Activity: Pictures aside, reproduce exactly and only the lines from the one containing "Instruction: Toggle bold" through the end of the records.

Source data:
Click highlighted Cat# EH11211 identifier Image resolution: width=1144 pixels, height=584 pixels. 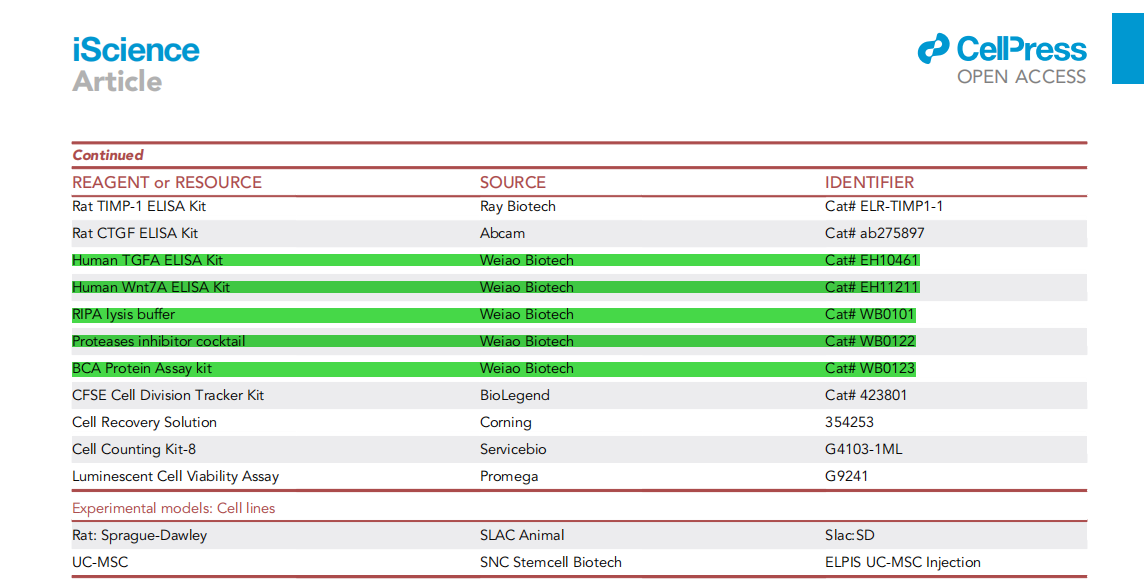coord(870,287)
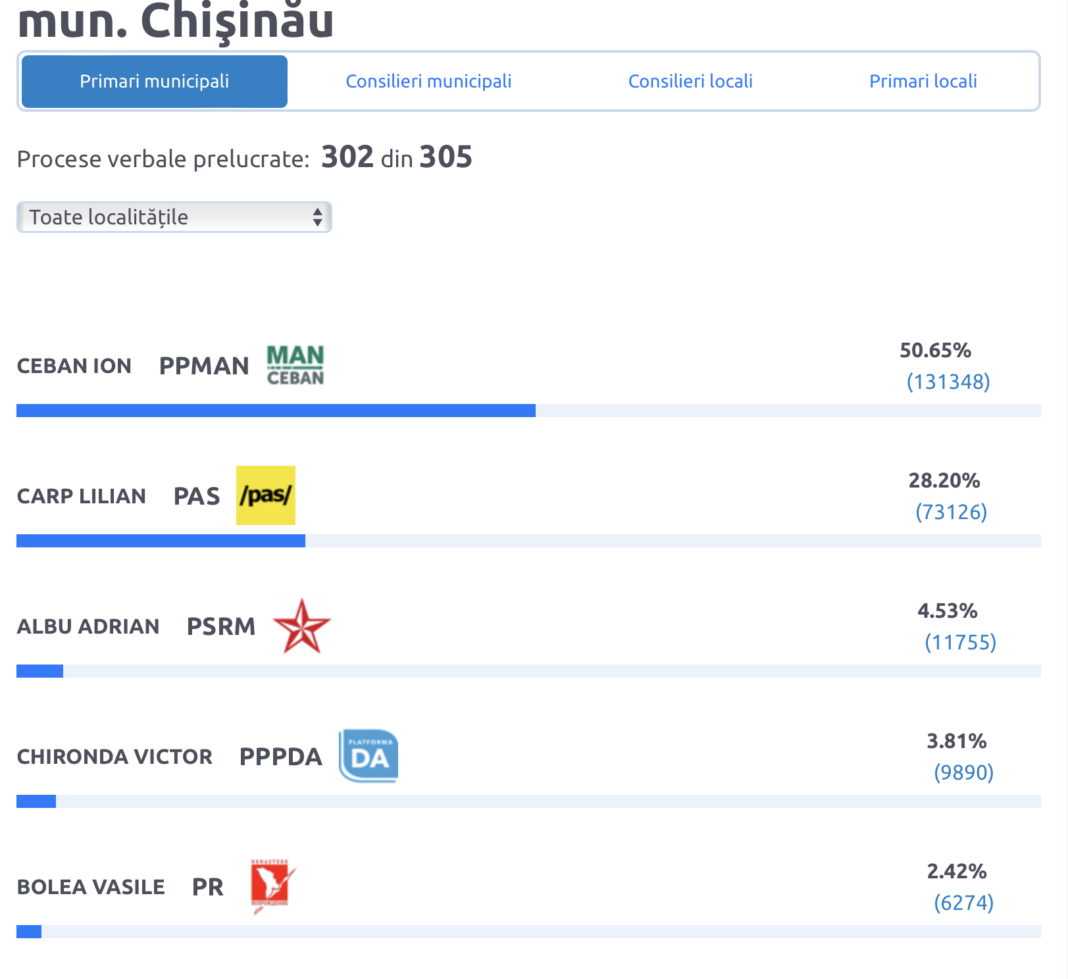
Task: Click the Platforma DA blue logo
Action: click(368, 756)
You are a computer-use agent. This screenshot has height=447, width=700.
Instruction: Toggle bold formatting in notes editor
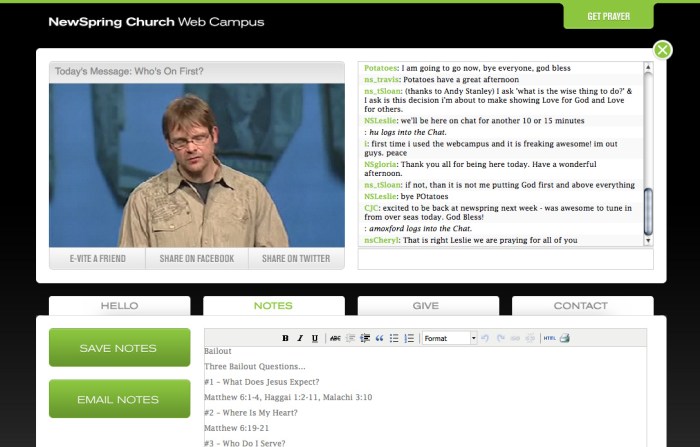point(285,339)
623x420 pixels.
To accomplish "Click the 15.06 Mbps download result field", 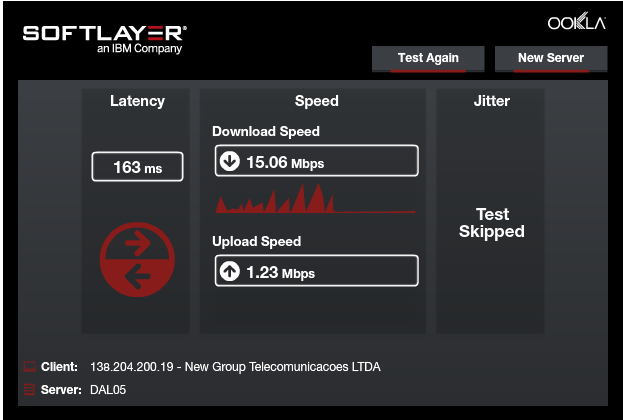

Exercise answer:
Instruction: Toggle bold formatting in notes editor
point(285,339)
623x420 pixels.
To accomplish "Click the 15.06 Mbps download result field", 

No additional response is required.